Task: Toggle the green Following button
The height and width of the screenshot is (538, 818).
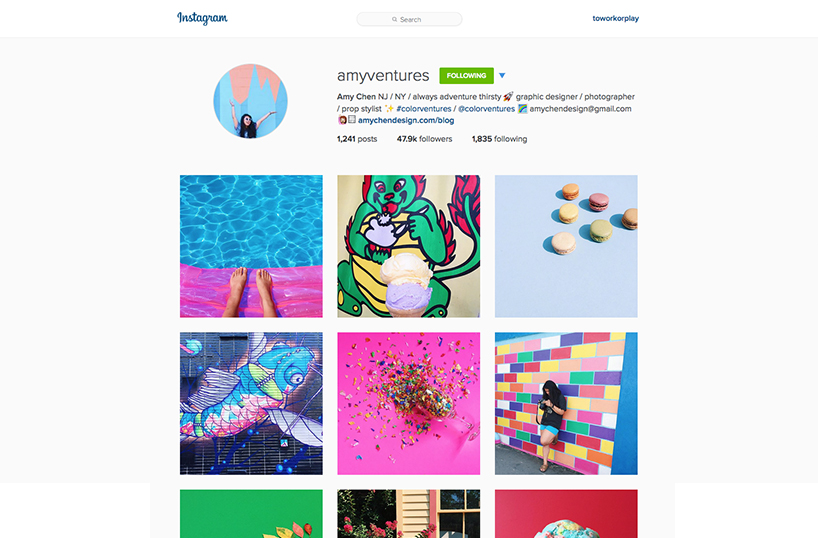Action: coord(466,76)
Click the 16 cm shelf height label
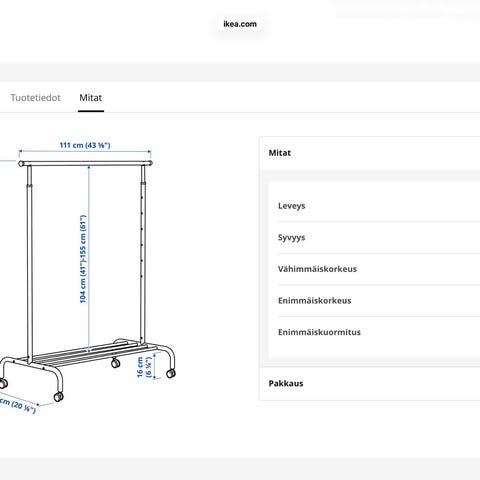The height and width of the screenshot is (480, 480). (x=144, y=367)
========
> REQUIRED WORK: Line by line, print the records exactly, leaving the pictures behind.

> ANSWER:
Task: Toggle the green Following button
The height and width of the screenshot is (538, 818).
Action: coord(466,76)
Click the 16 cm shelf height label
The height and width of the screenshot is (480, 480). (x=144, y=367)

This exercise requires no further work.